→ PROBLEM:
Show all the lines in the data below that include the word "agent".

→ Stored items:
○ ○ ○ ○

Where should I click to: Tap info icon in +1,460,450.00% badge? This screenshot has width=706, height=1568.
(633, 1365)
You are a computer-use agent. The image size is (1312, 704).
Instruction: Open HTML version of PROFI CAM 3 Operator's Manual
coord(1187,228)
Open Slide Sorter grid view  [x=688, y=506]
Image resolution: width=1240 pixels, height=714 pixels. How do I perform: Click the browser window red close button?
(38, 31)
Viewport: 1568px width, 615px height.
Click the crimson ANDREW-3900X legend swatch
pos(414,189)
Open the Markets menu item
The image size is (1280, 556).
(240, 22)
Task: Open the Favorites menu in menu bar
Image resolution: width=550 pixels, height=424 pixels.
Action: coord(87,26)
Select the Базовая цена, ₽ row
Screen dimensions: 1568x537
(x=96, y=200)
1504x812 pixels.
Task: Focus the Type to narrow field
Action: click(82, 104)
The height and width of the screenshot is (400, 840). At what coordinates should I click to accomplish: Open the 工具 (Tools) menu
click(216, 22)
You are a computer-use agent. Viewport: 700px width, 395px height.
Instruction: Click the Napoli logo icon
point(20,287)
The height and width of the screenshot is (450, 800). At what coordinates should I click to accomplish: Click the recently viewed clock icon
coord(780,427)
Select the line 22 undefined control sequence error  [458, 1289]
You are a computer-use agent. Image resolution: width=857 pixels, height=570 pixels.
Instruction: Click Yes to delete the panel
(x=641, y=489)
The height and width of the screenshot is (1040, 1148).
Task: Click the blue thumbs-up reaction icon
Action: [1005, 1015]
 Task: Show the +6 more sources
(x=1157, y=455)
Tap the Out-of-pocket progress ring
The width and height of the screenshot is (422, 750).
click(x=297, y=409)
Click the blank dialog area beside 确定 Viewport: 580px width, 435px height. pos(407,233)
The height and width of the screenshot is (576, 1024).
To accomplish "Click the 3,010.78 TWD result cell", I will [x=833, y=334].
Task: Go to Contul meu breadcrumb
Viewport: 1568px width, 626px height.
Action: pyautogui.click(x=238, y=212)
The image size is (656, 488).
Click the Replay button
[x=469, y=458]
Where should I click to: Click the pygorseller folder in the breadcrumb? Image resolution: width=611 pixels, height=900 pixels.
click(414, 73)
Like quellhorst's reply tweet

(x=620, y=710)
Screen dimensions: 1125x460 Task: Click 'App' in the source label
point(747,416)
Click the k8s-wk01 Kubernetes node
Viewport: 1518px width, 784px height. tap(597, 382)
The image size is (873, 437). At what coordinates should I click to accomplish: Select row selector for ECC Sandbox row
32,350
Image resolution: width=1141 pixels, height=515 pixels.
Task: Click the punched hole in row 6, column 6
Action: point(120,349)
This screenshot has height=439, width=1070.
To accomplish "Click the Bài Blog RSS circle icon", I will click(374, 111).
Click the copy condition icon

○ ○ ○ ○

→ RESPONSE FOR THIS EXERCISE:
You are a computer-use agent. The image size is (1312, 704).
You are a computer-use agent. Viewport: 700px width, 395px height.
You are a computer-use agent. Image resolution: width=857 pixels, height=570 pixels.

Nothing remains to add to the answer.